■ **Task**: Please quote exactly the lines below from the line containing "You are a computer-use" to the line containing "Instruction: Open the Chat panel icon", both lines included, and nothing else.

■ **Exercise data**:
******
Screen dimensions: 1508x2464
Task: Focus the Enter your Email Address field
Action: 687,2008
******
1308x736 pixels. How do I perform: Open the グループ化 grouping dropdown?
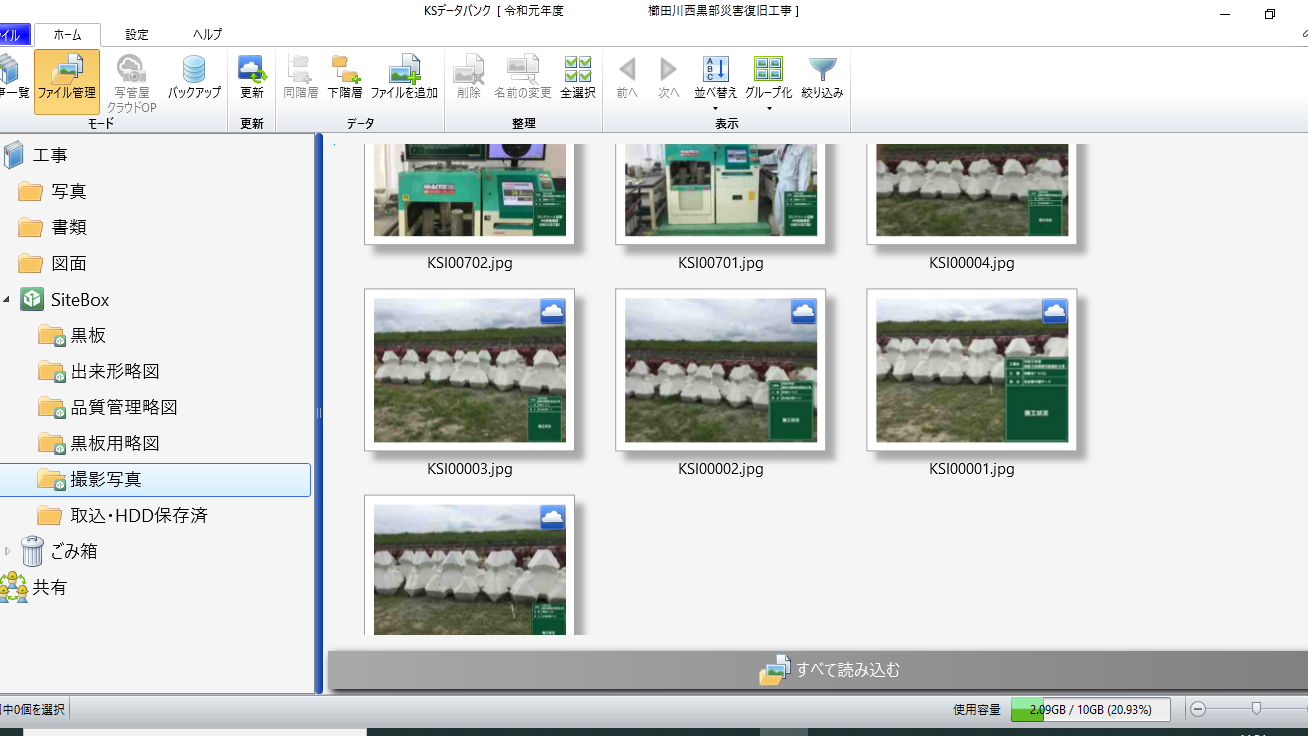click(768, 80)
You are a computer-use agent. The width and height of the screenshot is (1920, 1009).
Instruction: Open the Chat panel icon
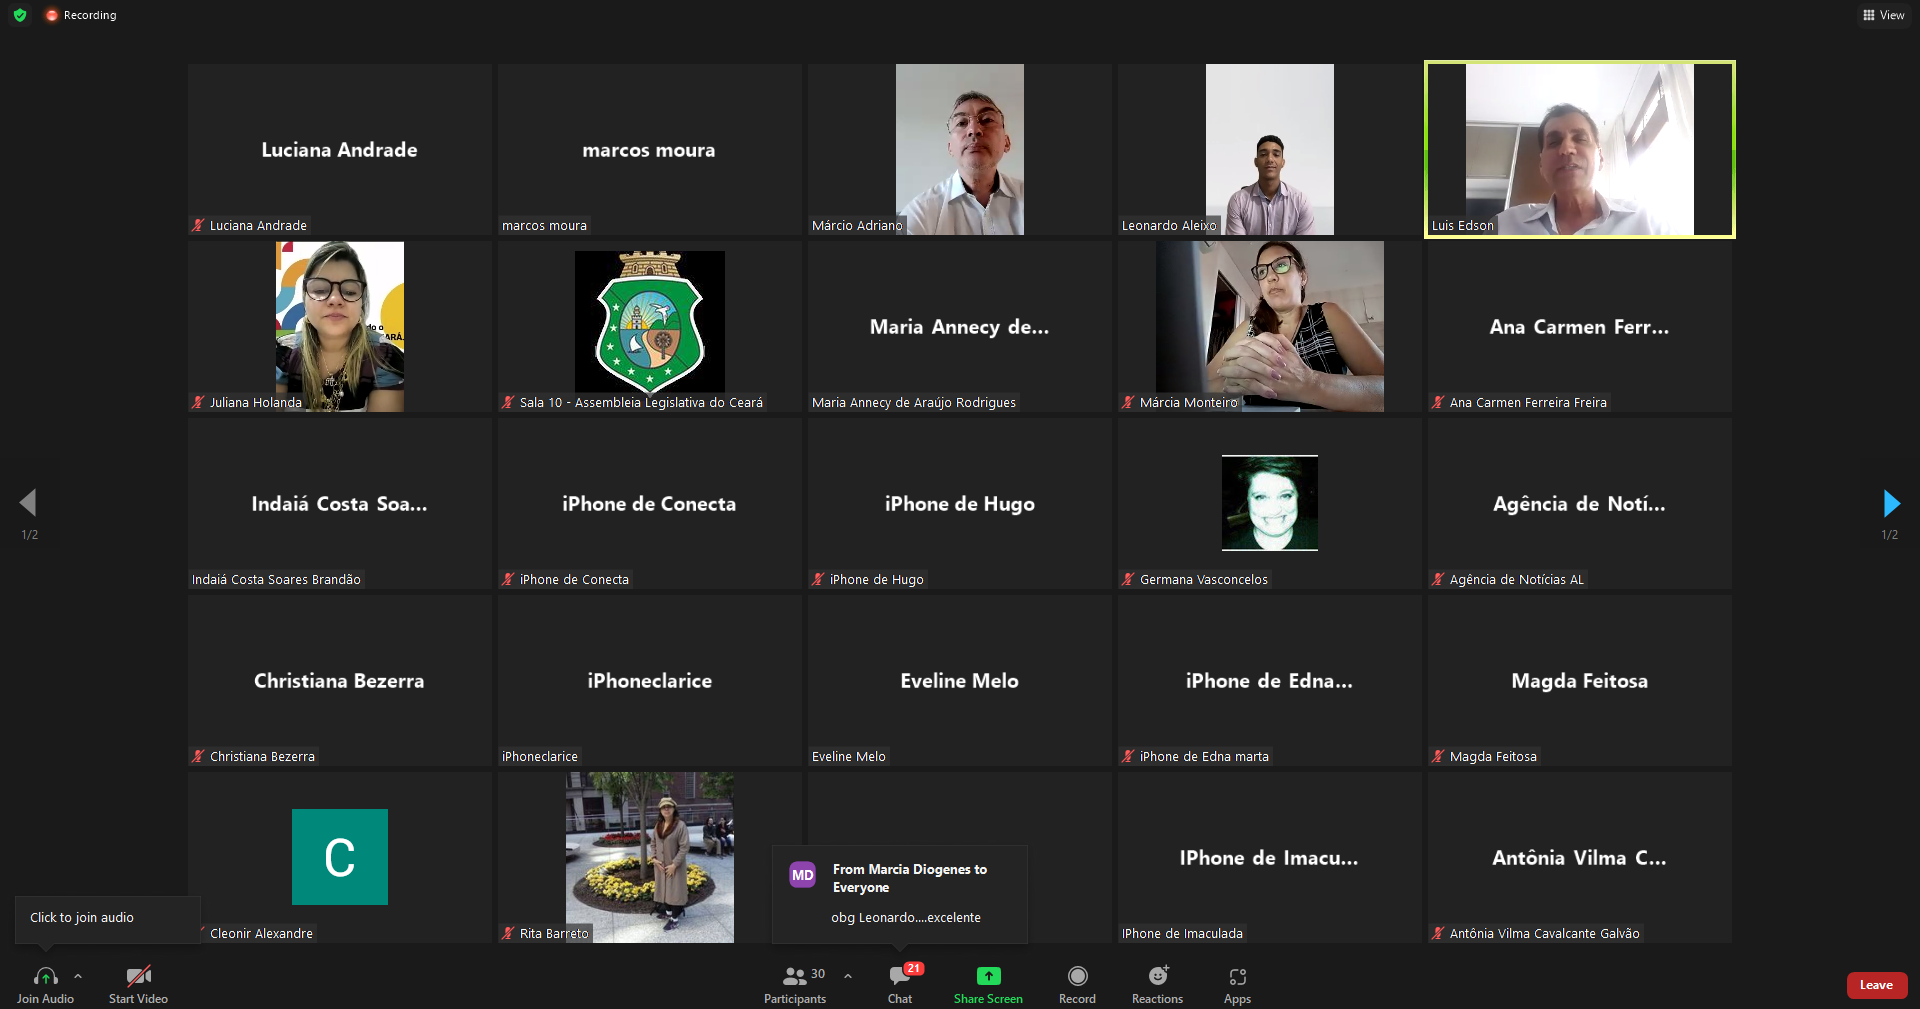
******
■ **Result below**:
You are a computer-use agent. The width and height of the screenshot is (1920, 1009).
Instruction: Open the Chat panel icon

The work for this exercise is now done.